Finding new ways to invest can be tricky nowadays. With access to more options, most people can find it confusing to choose the best option.
Choosing between investments, property, stock or fixed interest can be tricky. Here are the advantages that come with each option:
Investing in property:
By investing in property, you are in more control. Consider that when you invest in a public or private company, you are a minority investor who puts his or her faith in management. By investing in real estate, you also get a tangible asset to own. Unlike stocks, investing in property is easier to analyse and quantify. There is also less visible utility.
Investing in stocks:
Investing in stocks gives you a higher rate of return. This option is also much more liquid. Unlike investing in property, your cash is easily accessible. If you don’t like a stock or need immediate cash, you can easily sell your stock holdings. There are lower transaction costs involved in investing in stocks too. Managing stocks is less work, unlike a property, where you have to maintain the property and make sure that rates are paid every month.
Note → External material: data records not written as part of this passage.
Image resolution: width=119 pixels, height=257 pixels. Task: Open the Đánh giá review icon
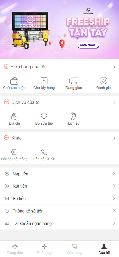point(104,81)
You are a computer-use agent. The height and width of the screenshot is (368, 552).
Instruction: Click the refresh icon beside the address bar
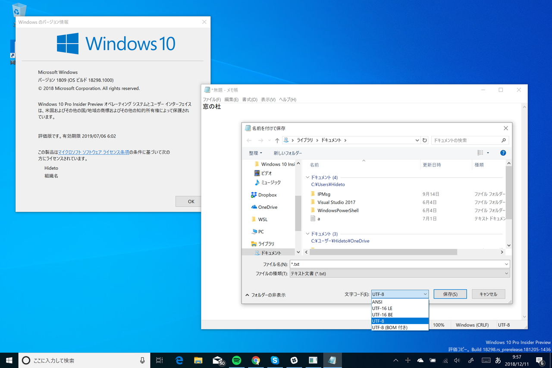click(425, 140)
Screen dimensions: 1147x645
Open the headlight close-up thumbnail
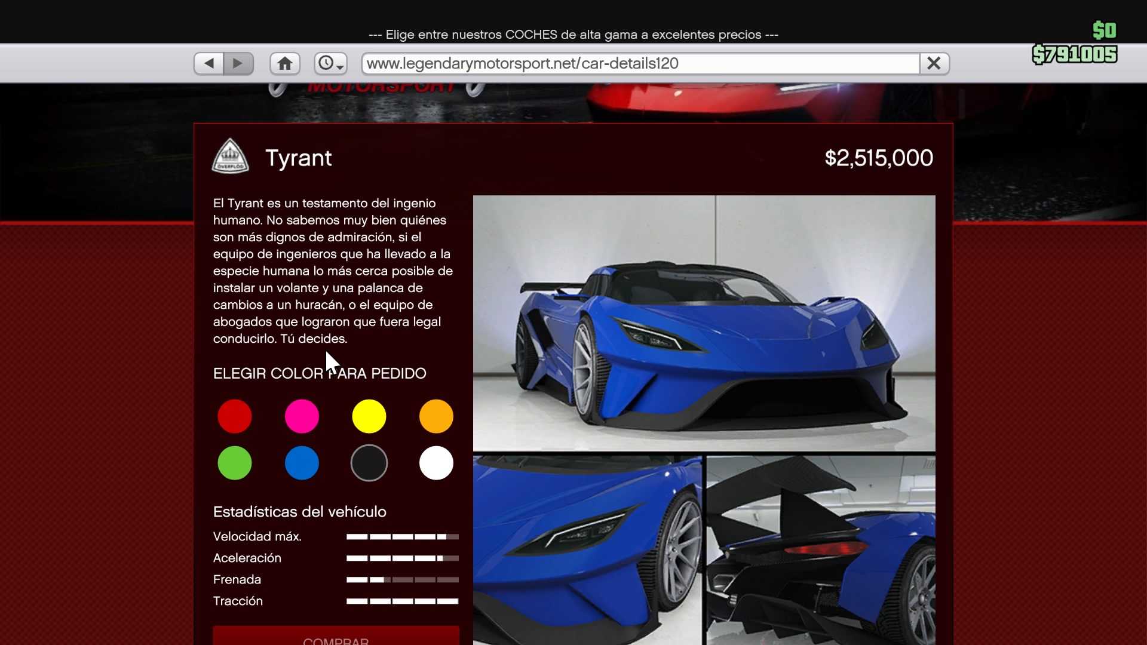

Stocks give investors more variety. You can invest in different countries and you can also invest in various sectors.
An investor can purchase a stock, bond, commodity, real estate or another investment vehicle with the expectation of earning a positive financial return over time.
An investor can anticipate making a profit due to advanced research and prudent selection of an appropriate investment vehicle.
Fixed Interest investment:
Fixed interest investments offer investors a regular income for a specified term with the expectation that the principal will be repaid ate the end of the term (maturity date.)
This type of investment should form part of a diversified investment portfolio.
It’s important to do your research before choosing between investments, property, stock or fixed interest.